首相は主寝室に付属する簡易キッチンでコーヒーを淹れると、この日最初のコーヒーを一気に飲み、夫人と入れ替わりにバスルームで冷たいシャワーを浴び、気を引き締めた。
この日2杯目のコーヒーを(今度はゆっくりと味わいながら)ダイニングキッチンで飲む頃には、今日一日に立ち向かう覚悟が付いていた。このタイミングを見計らって私設秘書がおはようございます、と入室し、主要新聞6紙と昨夜から今朝にかけて溜まった内閣情報集約センターからの情報梗概メモのA4用紙の束をテーブルに置いて、待った。
その書類の一番上に、ただ一文が記されたA4用紙があり、そこには『芝浦PA』とあった。たちまち首相は昨夜、初台でのオペラ鑑賞直前に耳元で囁かれた一言を思い出した。その時は『八潮PA』であり、結果は明朝お知らせします、と言われた。

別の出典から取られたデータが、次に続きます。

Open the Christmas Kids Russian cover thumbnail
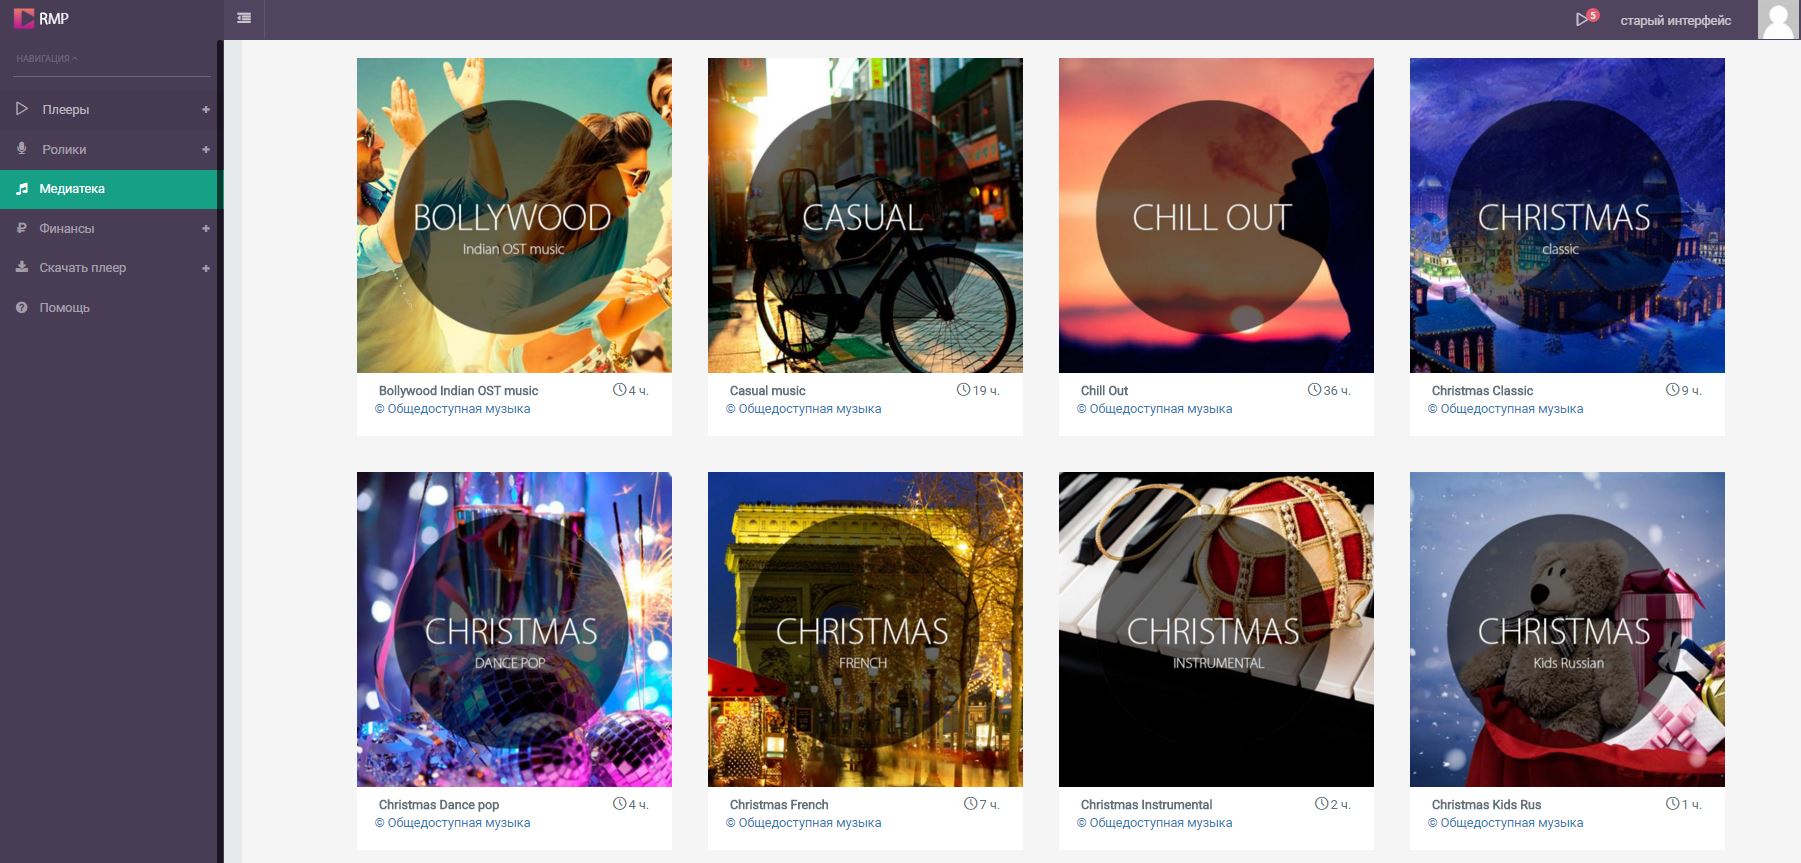(1567, 629)
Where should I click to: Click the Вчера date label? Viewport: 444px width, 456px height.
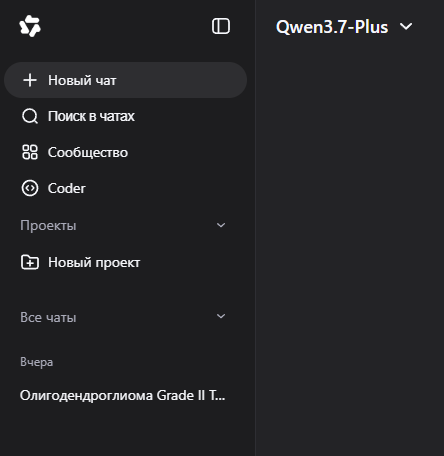click(37, 362)
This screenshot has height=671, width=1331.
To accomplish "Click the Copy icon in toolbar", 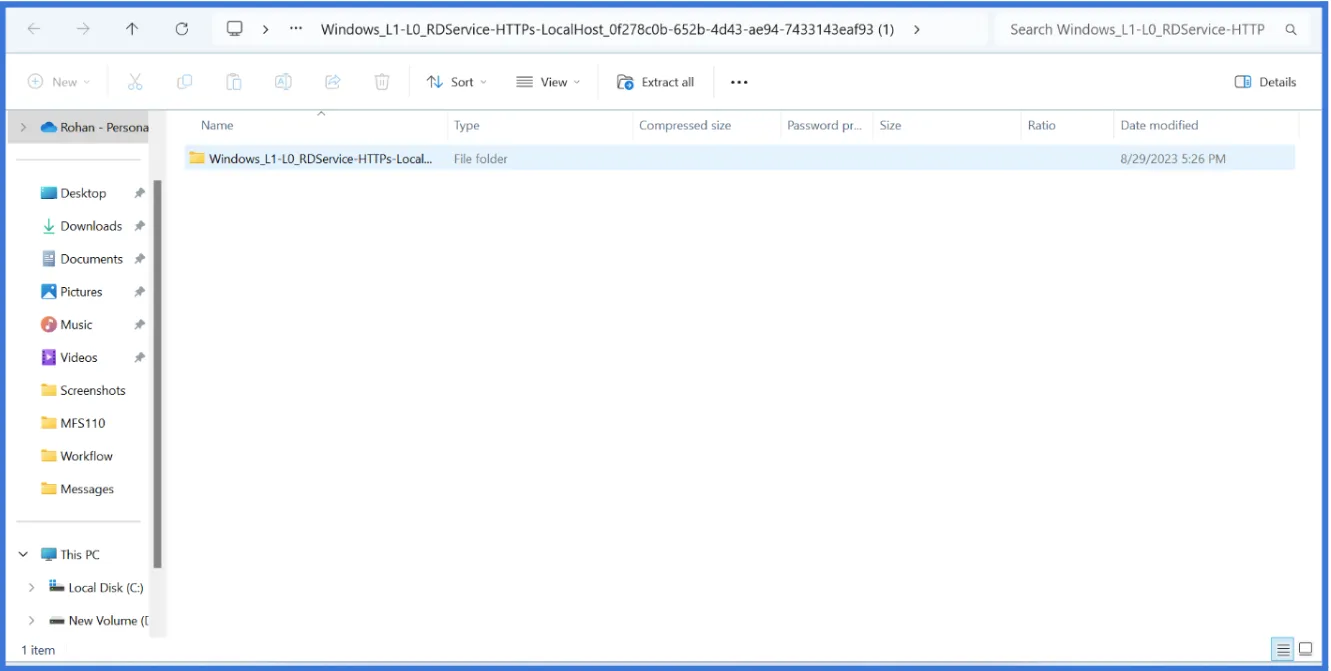I will 184,82.

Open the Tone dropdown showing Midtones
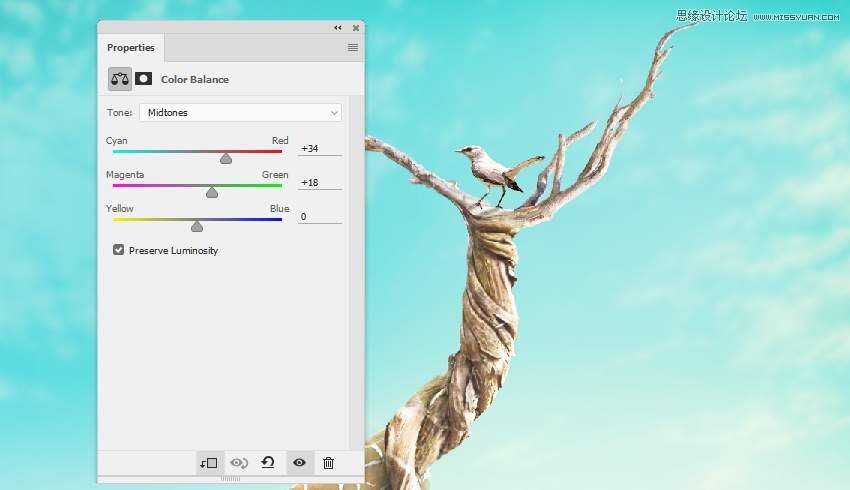tap(240, 113)
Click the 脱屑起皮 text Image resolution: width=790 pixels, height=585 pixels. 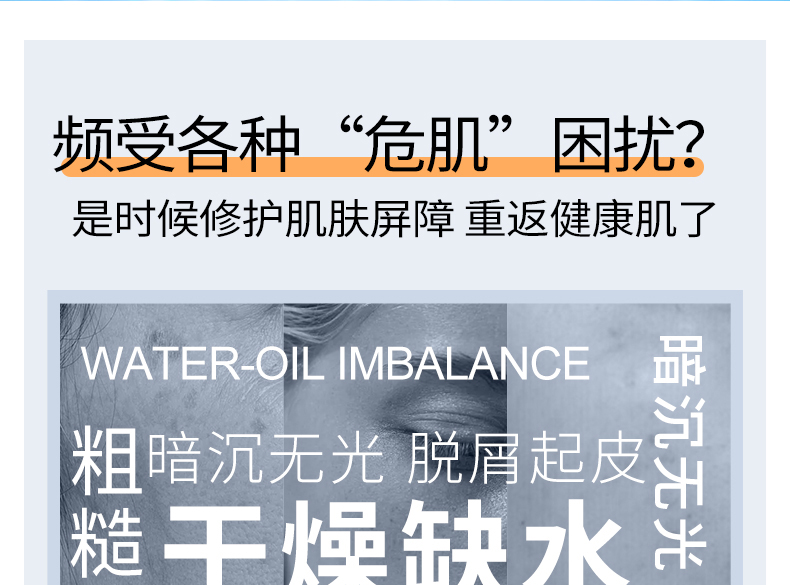526,459
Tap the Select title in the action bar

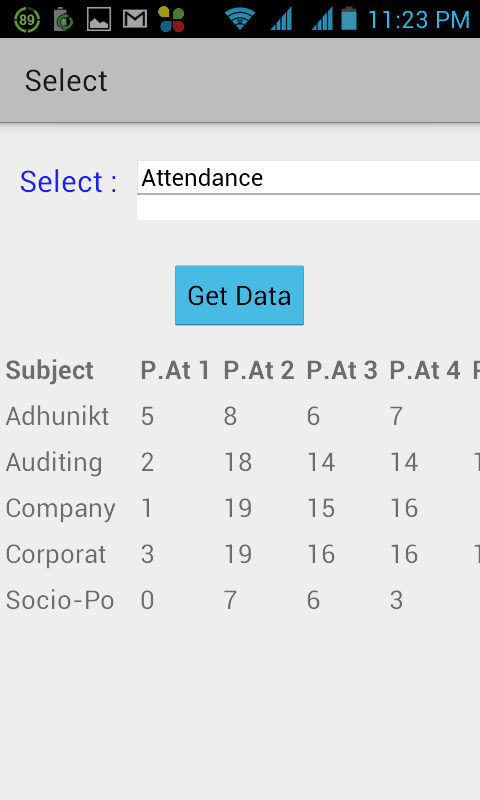click(x=66, y=81)
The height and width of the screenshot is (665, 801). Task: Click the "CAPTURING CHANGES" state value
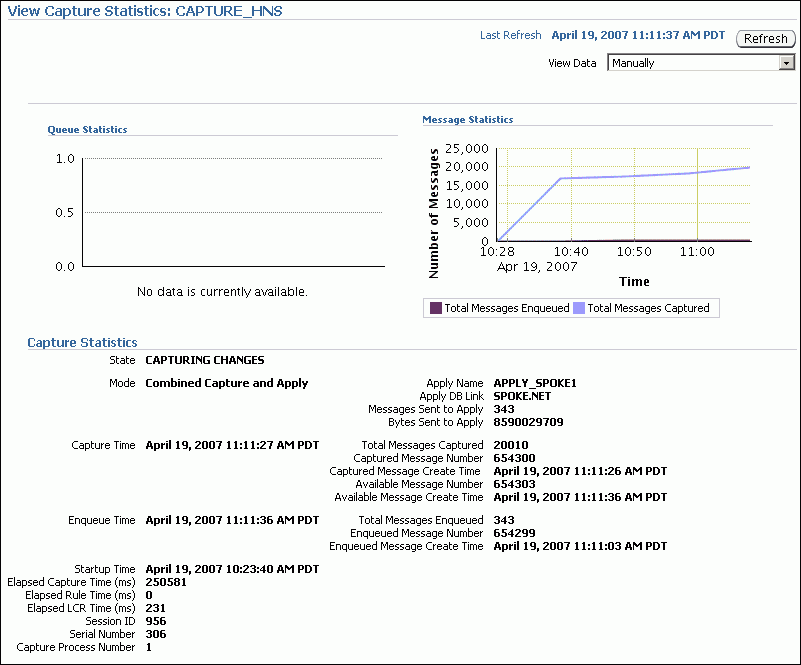(x=204, y=360)
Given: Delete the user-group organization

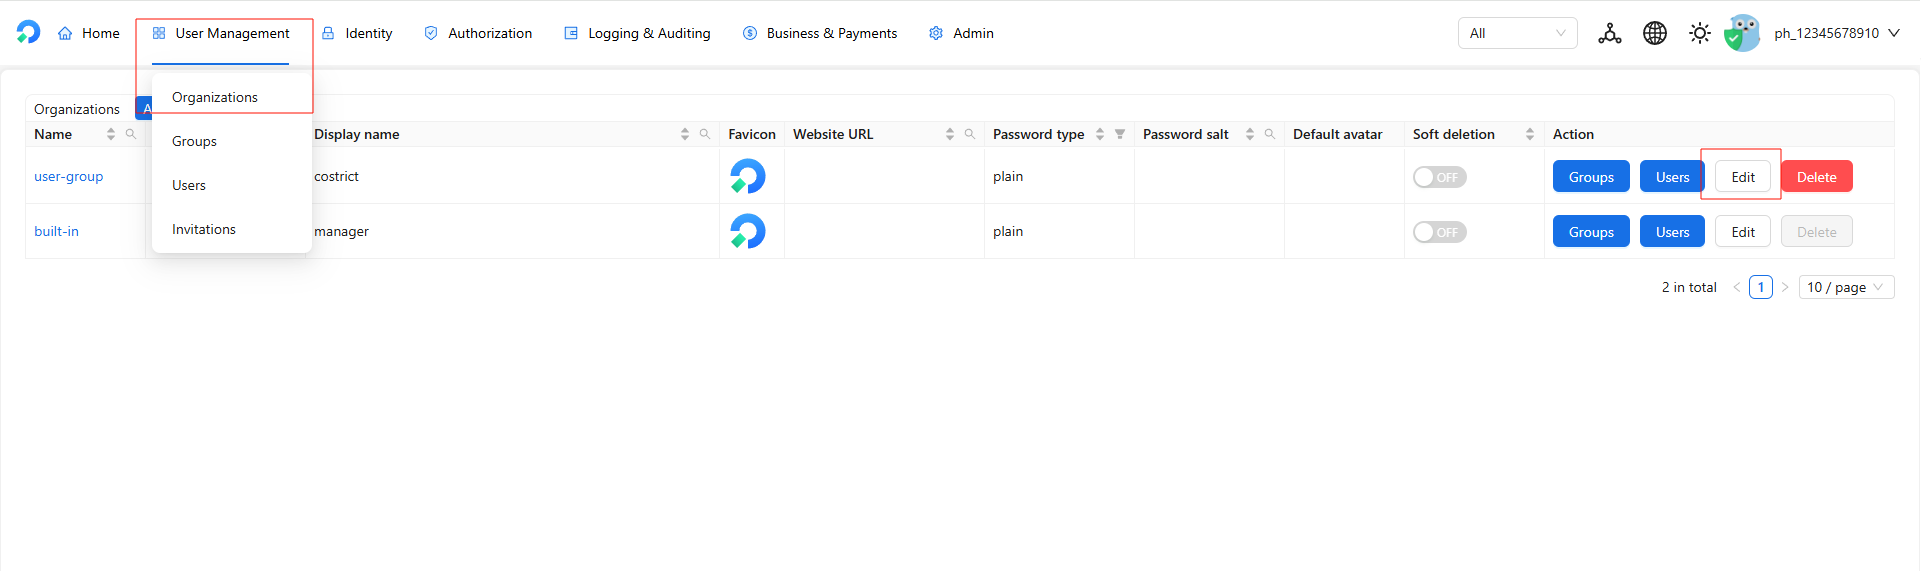Looking at the screenshot, I should click(x=1816, y=177).
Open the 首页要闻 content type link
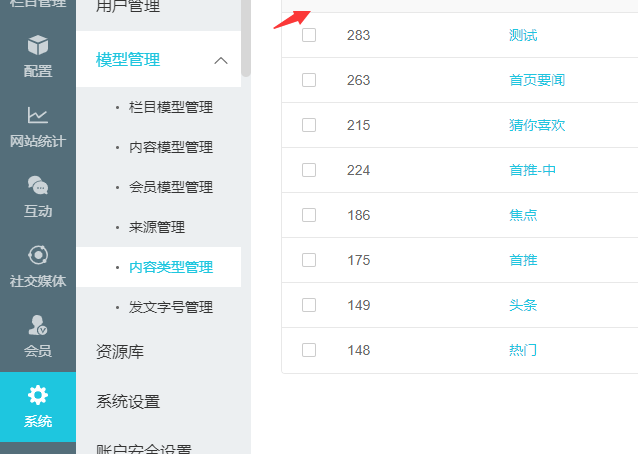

その後、公式にはテロ防止作戦が実施されたとして、夫人との非公式なオペラ鑑賞は中止され、首相は深夜までコメントや会見、緊急会議などに追われたのだ。もしもこの用紙に書かれたのが『加平PA』や『平和島PA』だったとしたら、今頃、首相は更に大変な騒ぎに巻き込まれていたに違いない。しかし、全て問題なし、を意味する『大黒PA』でもなく、口頭にて報告あり、を意味する『芝浦PA』だった事に首相は当惑した。この半年で初めての事態、否、前任者もたった2回しか経験した事の無い事態なのである。首相が無言で私設秘書を見上げると、秘書は、
「6時45分に、『ニイガタ』と『イワテ』が来ます」
『ニイガタ』とは宮内庁の『イワテ』とは防衛省のコードである。その『ニイガタ』と『イワテ』は二人連れ立って公邸を訪れた。一人は偶然にも新潟出身、宮内庁の長官官房秘書課調査企画室第参係長、もう一人は防衛省の長官官房秘書課別室長だった。宮内庁と防衛省という組み合わせも異様なら、彼らの所属する係なり別室なりが公的には存在しない、というのも不気味であった。
宮内庁はダークスーツに銀縁眼鏡の50代の男、防衛省はまだ30代半ば、オーダーメイドのスーツに身を包んだ男は、防衛省のキャリア組でも一番の切れ者、と噂される男である。二人は首相秘書官の控え室に案内された。無論、こんな時間にはまだ私設秘書以外登庁していない。また、昨日の事件もあり、首相付の官僚は隣の官邸へ直行するはずである。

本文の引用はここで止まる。